API Reference

Database Classes

TopicDatabase(…)

A hierarchical soft-clustering database for thematic search.

SoftClusterTree(…)

A hierarchical soft clustering structure storing inclusion strengths as uint8 sparse matrices (0-255, divide by 255 to recover floats).

Query Classes

RootQuery(…)

Entry point for all queries on a TopicDatabase.

TopicQuery(…)

A query object carrying a set of topic indices.

SampleQuery(…)

A query object carrying a set of document indices.

FuzzyQuery(…)

A query object operating on the entire soft cluster matrix at once.

Utility Functions

thematic_search.utilities.cluster_layers_from_leaf_matrix(cluster_tree: dict[tuple, list[tuple]], matrix: ndarray) list[ndarray]

Given a cluster_tree and a matrix of inclusion strengths for the 0th layer, compute a set of cluster layers by summing over the children of each node.

thematic_search.utilities.convert_tree(tree: dict, layers: dict[any, int] = {}) dict[tuple, list[tuple]]

Given an tree in the form of a dictionary containing vertex:[list of children], convert it to a cluster_tree.

Parameters:
  • tree (dict) – The tree to convert. Must have pairs vertex:[list of children]

  • layers (dict) – Custom layer assignment dictionary of the form vertex:layer.

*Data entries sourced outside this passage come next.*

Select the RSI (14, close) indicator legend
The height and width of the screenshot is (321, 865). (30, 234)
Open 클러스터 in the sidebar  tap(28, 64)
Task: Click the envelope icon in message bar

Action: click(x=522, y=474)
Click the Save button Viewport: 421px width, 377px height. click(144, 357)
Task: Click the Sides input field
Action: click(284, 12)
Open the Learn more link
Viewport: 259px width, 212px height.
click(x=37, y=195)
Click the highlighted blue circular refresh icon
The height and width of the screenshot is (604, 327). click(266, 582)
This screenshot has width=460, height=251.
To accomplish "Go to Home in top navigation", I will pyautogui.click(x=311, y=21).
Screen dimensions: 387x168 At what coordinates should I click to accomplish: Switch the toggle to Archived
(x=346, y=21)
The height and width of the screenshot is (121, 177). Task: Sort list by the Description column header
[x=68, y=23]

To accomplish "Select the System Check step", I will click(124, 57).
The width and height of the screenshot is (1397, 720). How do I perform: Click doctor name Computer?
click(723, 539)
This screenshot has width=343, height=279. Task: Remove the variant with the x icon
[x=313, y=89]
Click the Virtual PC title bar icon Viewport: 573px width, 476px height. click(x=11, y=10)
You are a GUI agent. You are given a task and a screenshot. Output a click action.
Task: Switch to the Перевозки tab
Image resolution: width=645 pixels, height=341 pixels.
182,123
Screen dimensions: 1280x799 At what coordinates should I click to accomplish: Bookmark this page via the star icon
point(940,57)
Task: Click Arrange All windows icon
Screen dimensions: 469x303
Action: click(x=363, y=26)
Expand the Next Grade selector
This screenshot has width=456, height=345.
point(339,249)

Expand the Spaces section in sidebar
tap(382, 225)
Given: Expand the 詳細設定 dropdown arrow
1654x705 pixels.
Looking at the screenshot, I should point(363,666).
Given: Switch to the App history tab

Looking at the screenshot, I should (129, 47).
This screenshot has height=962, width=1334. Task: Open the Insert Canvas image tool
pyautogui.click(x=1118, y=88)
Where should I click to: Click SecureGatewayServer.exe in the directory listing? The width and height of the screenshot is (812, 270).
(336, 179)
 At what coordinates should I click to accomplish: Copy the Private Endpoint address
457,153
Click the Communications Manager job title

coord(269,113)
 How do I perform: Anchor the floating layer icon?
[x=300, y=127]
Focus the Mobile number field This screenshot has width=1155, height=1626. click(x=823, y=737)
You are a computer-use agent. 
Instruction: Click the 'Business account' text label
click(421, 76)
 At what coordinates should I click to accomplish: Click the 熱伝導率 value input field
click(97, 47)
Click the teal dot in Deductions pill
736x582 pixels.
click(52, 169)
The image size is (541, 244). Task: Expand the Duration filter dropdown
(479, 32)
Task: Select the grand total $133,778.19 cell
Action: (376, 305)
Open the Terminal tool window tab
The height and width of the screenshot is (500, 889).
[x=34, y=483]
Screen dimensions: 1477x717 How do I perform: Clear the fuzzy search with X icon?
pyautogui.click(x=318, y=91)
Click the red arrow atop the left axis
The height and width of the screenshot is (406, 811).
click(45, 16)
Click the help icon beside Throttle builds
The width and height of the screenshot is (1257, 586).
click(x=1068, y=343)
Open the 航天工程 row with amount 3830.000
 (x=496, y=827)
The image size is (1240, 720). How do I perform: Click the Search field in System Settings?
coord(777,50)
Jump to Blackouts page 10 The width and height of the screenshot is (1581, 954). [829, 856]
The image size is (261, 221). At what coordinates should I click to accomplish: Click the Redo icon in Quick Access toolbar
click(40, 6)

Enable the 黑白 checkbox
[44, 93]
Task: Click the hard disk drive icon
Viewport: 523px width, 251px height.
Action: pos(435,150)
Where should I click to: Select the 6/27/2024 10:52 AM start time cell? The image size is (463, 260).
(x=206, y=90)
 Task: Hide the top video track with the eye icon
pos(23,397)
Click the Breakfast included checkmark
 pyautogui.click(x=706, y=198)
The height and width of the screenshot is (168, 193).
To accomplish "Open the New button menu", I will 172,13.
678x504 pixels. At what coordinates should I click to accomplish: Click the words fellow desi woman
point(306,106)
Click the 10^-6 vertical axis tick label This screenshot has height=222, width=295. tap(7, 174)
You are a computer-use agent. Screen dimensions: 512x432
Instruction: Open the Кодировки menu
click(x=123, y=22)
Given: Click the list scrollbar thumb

If not specified, leaves are assigned layer=0 and all other nodes are assigned layer=max_layer_of_children+1

thematic_search.utilities.print_subtree(node: tuple, cluster_tree: dict[tuple, list[tuple]], cluster_labels: dict[tuple, str] = {}, depth: int = 0)

Print the subtree of a node in a cluster_tree.

Parameters:
  • node (tuple,) – A key in cluster_tree to print the subtree of.

  • cluster_tree (dict[tuple, list[tuple]],) – The cluster tree to print,

  • cluster_labels (dict[tuple, str], (optional, default={})) – A dictionary containing display names for the

thematic_search.utilities.print_tree(cluster_tree: dict[tuple, list[tuple]], cluster_labels={})

Print the cluster tree to the console.

Parameters:
  • cluster_tree (dict[tuple, list[tuple]],) – The cluster tree to print,

  • cluster_labels (dict[tuple, str], (optional, default={})) – A dictionary containing display names for the

thematic_search.utilities.topic_uid(tup: tuple) str

Given a tuple (layer, cluster_number) returns its UID string.

thematic_search.utilities.uid_to_ints(s: str) tuple

Given a UID s, returns (layer, cluster_number)